Class test
Marks for class test and peerwise
The SSC1 class test counts for 30% of the continuous assessment mark. The two vivas in weeks 7 and 11 will together count for 60% of the continuous assessment mark.
Solutions for the class test will be discussed in the exercise class on 19.10.
If you are entitled to extra time during examinations, please contact
the TA Phil Smith (pxs697@cs.bham.ac.uk), who will
organize a separate venue for the test.
Week 5
Bob Hendley's section on HCI begins on 24.10.
Week 4: XML
Exercises
- Exercise sheet for reg exps and grammars You should complete it at home if necessary, and you can still ask questions in the next exercise class
- Exercise sheet for parsing
- Buzzword Bingo model answer
Peerwise
Please sign up for SSC1 on Peerwise immediately; it only takes a few minutes.
10% of the continuous assessment mark will be given for participation in Peerwise. See the instructions for students on that page.
To gain points, you must write at least one multiple-choice question on a topic covered in the module so far, and answer at least three other questions. The deadline for making this minimal contribution is 12 noon Friday 14 October.
Another 10% of the mark may be given as discretionary bonus points. The bonus marks may be awarded for active participation (e.g. leaderboard status), but in particular for writing insightful questions.
You are free to continue with SSC1 on peerwise after the above deadline, and in fact strongly encouraged to do so. The more questions you create, answer, comment on, etc, the more you will learn and the more you will help other students on the module. If a fair number of students contribute good questions, there will be plenty of revision material for everyone before the exams. You may also enjoy winning badges and trying to get on the leaderboard.
You need to register on the Peerwise server.
- The course ID for SSC1 is 5619.
- Your "identifier" on Peerwise is the same as your Bham student ID number.
- You can choose any username and password when registering.

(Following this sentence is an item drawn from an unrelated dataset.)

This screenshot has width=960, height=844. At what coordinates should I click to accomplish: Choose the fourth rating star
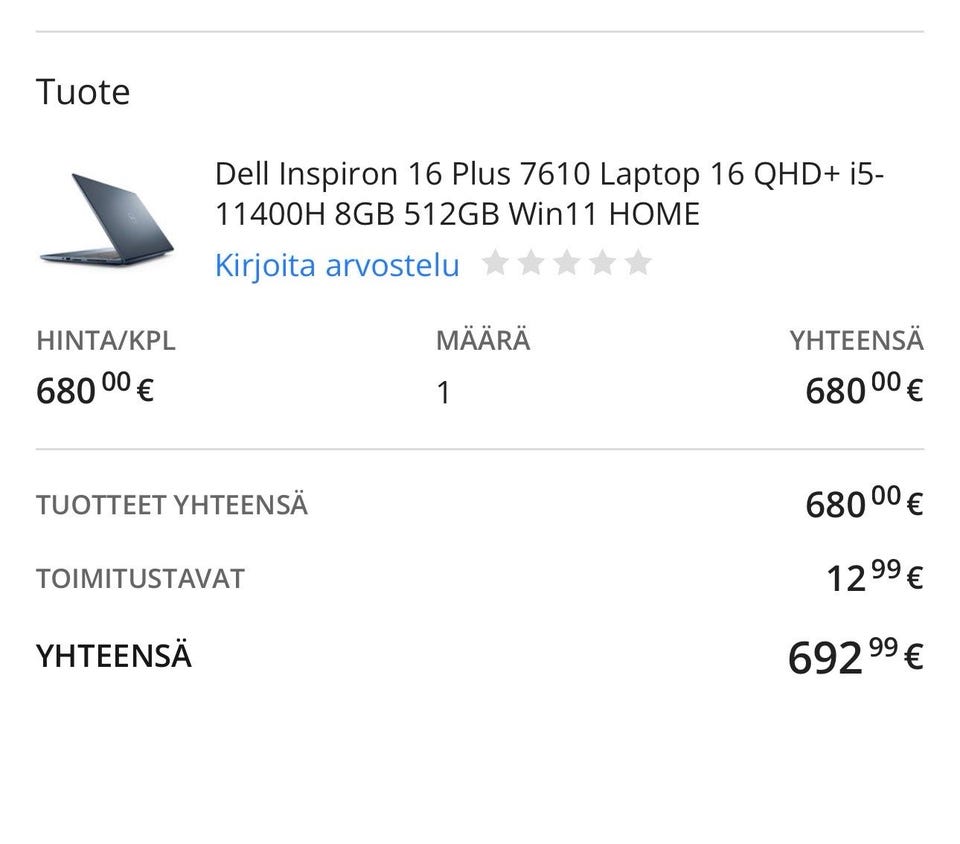click(602, 264)
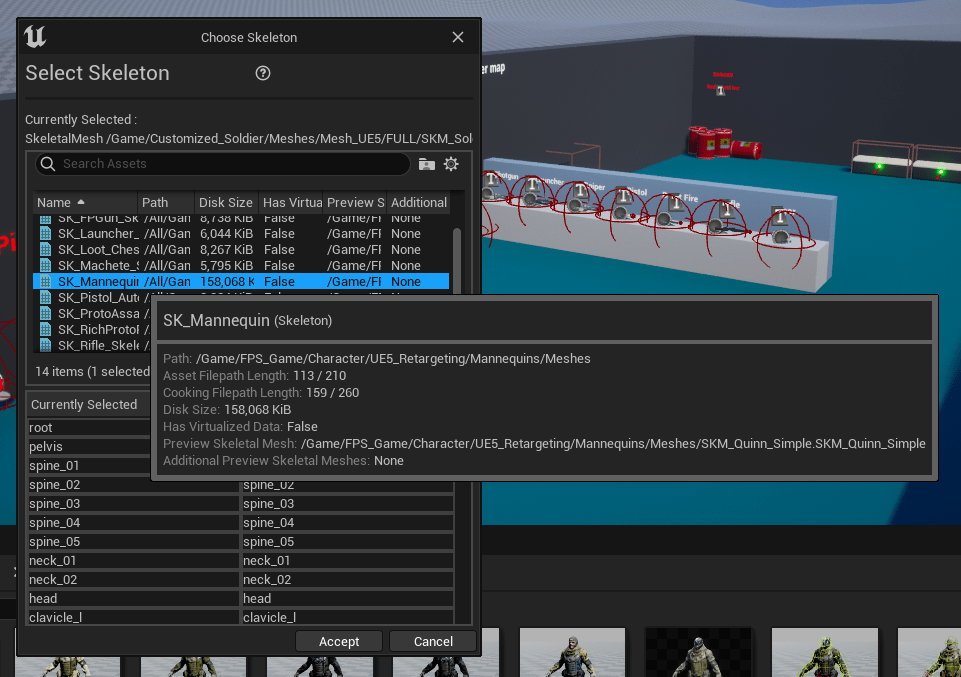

- Please tag your questions with appropriate topics, e.g., streams, grammars, parsing, reg exps, XML, so that others can find them more easily.

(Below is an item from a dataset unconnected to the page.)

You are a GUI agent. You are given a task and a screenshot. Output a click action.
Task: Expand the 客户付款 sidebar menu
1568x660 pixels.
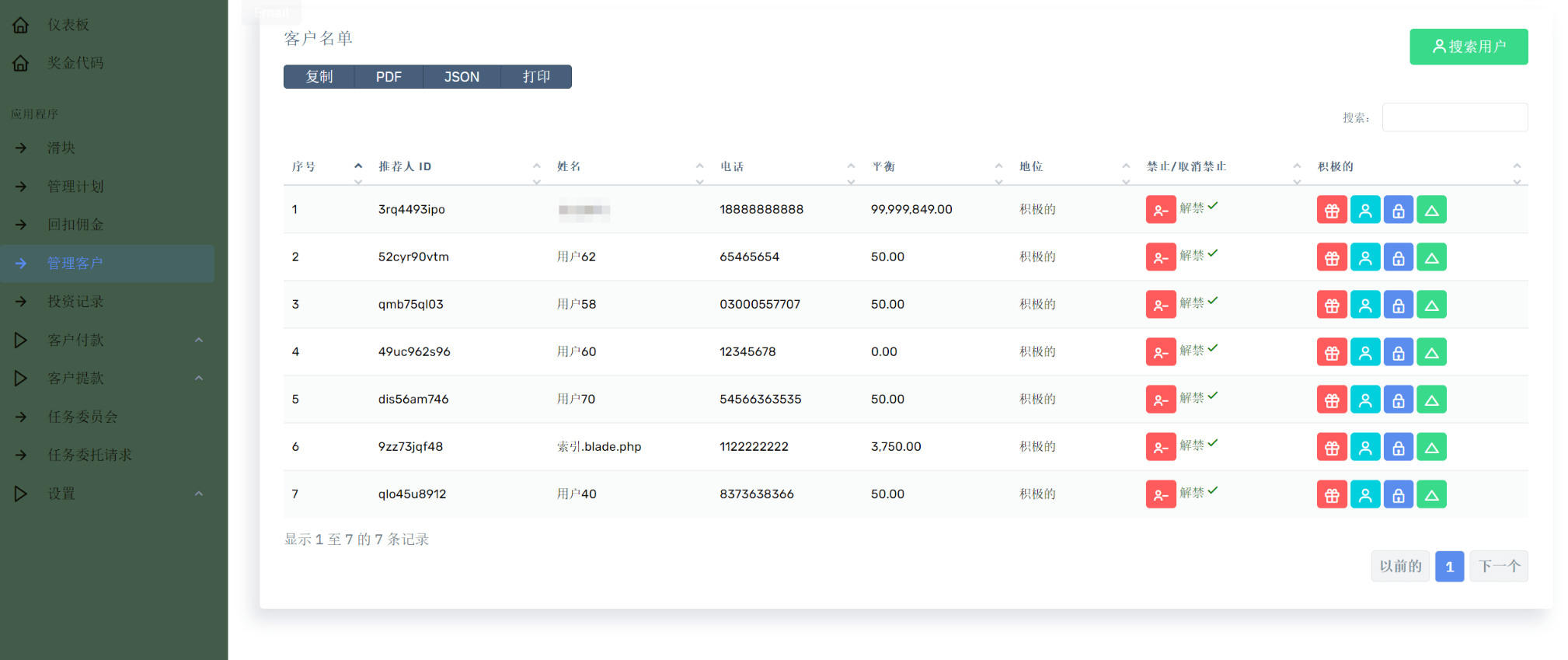(x=75, y=340)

Grammars and parsing: weeks 2 and 3
You can download the lecture slides for the introduction
to grammars and parsing for viewing on screen.
There is also a
more compact version for printing.
- The Dyck language parser in Java, which was used as the running example in the lectures.
- Another standard example is a simple expression parser and evaluator. The grammar is the result of left-recursion elimination.
Streams: week 1
You should attempt the exercise on streams. A model solution will be discussed in the next exercise class.
Slides for week 1: intro to module; streams
Teaching assistant
The Teaching Assistant for this module is Phil Smith,
pxs697@cs.bham.ac.uk. Contact him for routine matters,
such as queries about marks, mitigations or attendance monitoring.
Past exam paper
SSC1 exam paper from last year.
SSC in context
Note that the material in SSC1 has connections to a number of other modules (Info+Web, Models of Computation, Foundations, Compilers, etc). That is a feature, not a bug. Important topics in computer science are covered from several angles and in increasing depth, which is sometimes called "iterative deepening". In SSC1, we generally take a pragmatic programming perspective on the material. Java is used as the teaching language, but the module is not primarily about Java, as we could have used C++, C# or even OCAML.
Books
Cay Horstmann and Gary Cornell: "Core Java. Volume II: Advanced Features". 8th edition. Prentice Hall. Chapter 1 is on streams and chapter 2 on XML.